On a different note, earlier this week we bought a new Vista computer for my daughter to replace her now underpowered and slowing-to-a-crawl XP computer that was several years old. We attempted to use “Windows Easy Transfer” to copy everything and the settings over. I won’t get into that horror story. Just search: “Windows Easy Transfer” Problems on Google and look through the 1,550,000 results.

Re the Behold Beta, a few niggling things that need to be done before it’s out.

Vacation in New York - Fri, 4 Sep 2009

Sorry, but the Beta was delayed by a much needed 8 day family vacation to New York City.

NYC

I’ve always been intrigued by tall buildings. My neck still hurts from looking up all the time. My city of Winnipeg has 700,000 people, so it’s not small. Our tallest buildings are about 30 stories and 400 feet tall. But the Doubletree Hotel at Times Square where we were staying was 43 stories and 470 feet tall - and it is listed as the 180′th tallest building in New York!

The cabs are something else. All yellow and 80% of the traffic. A $12 cab ride is like an amusement park ride reaching speeds of 60 mph and g-forces of a jet airplane. Every block has a Starbucks and a McDonalds.

Museums, Shopping, Empire State Building, Statue of Liberty, Central Park, Broadway Shows, Wow!

We had a great time.

Benchmarks for the Beta - Thu, 20 Aug 2009

I’ve done enough improvements to at least get Behold to have acceptable performance for most GEDCOMs. The fact that I was loading the entire file into Richview was the main problem. Now that Behold only loads the viewing area and a small buffer into Richview, it’s a lot faster and uses much less memory.

I have a 24 MB GEDCOM with 100,000 people and a million lines that I like to use for my benchmark tests. Here’s what happened:

In the last alpha version, it took 116 seconds to load and ate up 994 MB of RAM.

The upcoming beta version takes 15 seconds to load and 230 MB of RAM.

That’s an 87% improvement in speed and 77% improvement in memory use.

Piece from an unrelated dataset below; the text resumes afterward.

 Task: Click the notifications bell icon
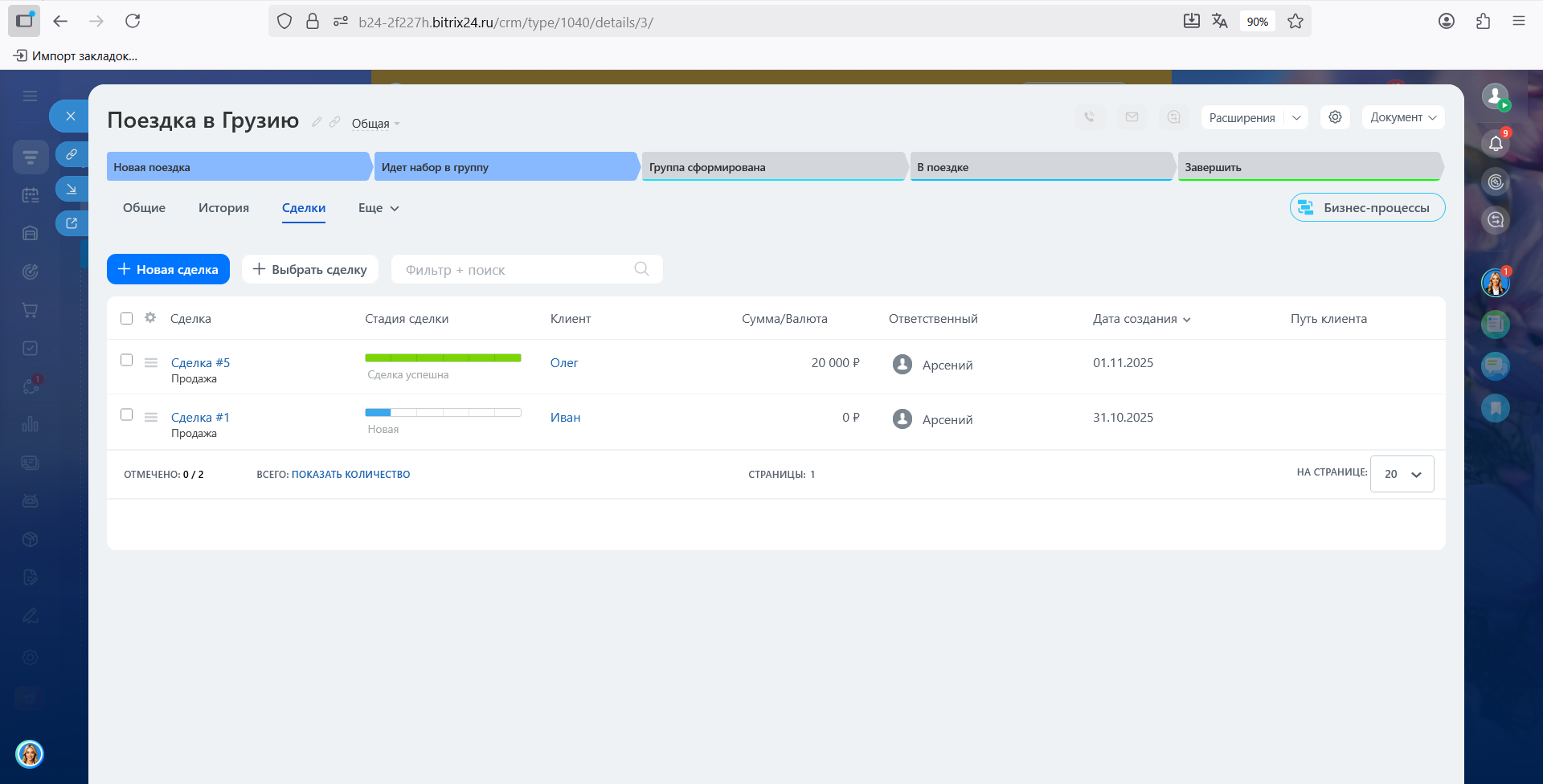coord(1495,143)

In addition, certain operations that were slow before, such as resizing the window that took 25 seconds to complete, now happen instantly.

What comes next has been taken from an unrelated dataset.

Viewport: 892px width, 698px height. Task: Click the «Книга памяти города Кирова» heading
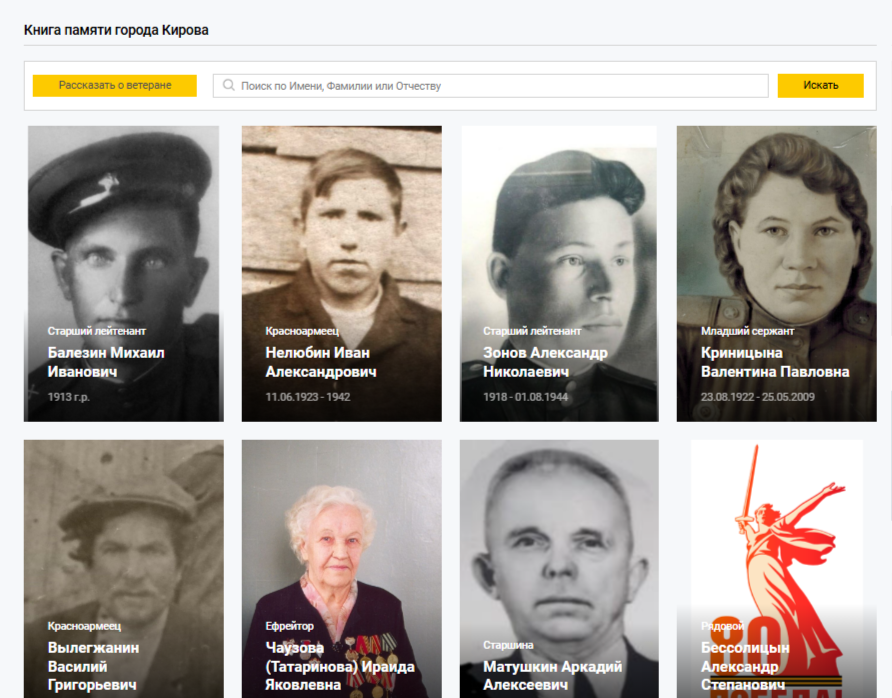tap(116, 30)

By comparison, the fastest program alive: GenViewer Lite takes just under a second to load this file, and uses 55 MB of RAM. These values will be hard for Behold to ever reach, because GenViewer is only a viewer, whereas Behold is loading the data so it can be edited.

But the current set of improvements should make Behold among the fastest programs, and eliminate the major performance problems for large files that Behold’s alpha has had. I have to thank Tamura Jones for persistently nagging me about this. I apologise that it has taken so long. I hope you’ll be pleased with the performance of Behold when you try the beta.

And it will rate right up there with the top programs speed-wise,* loading at 6500 INDI’s per second on my computer. Comparing the GenViewer loading speed that Tamura reports, it seems that Tamura’s testing computer was only 40% as fast as mine, so Behold should place at about 2600 INDI’s per second on Tamura’s analysis.

I know there are some major data structure and processing inefficiencies that are still with Behold. I did testing back in November and found I was able to get Behold to load data in times approaching that of GenViewer. To retain all of Behold’s functionality, I won’t be able to get all those gains. But in time, I expect that I’ll be able to get an additional 3 times speedup (about the speed of Legacy Charting) with half the memory use (about 5 KB per INDI).

This time, Tamura, I hope I won’t disappoint* this time.

* Note: Internet Explorer cannot view Tamura’s xhtml pages. Try a different browser.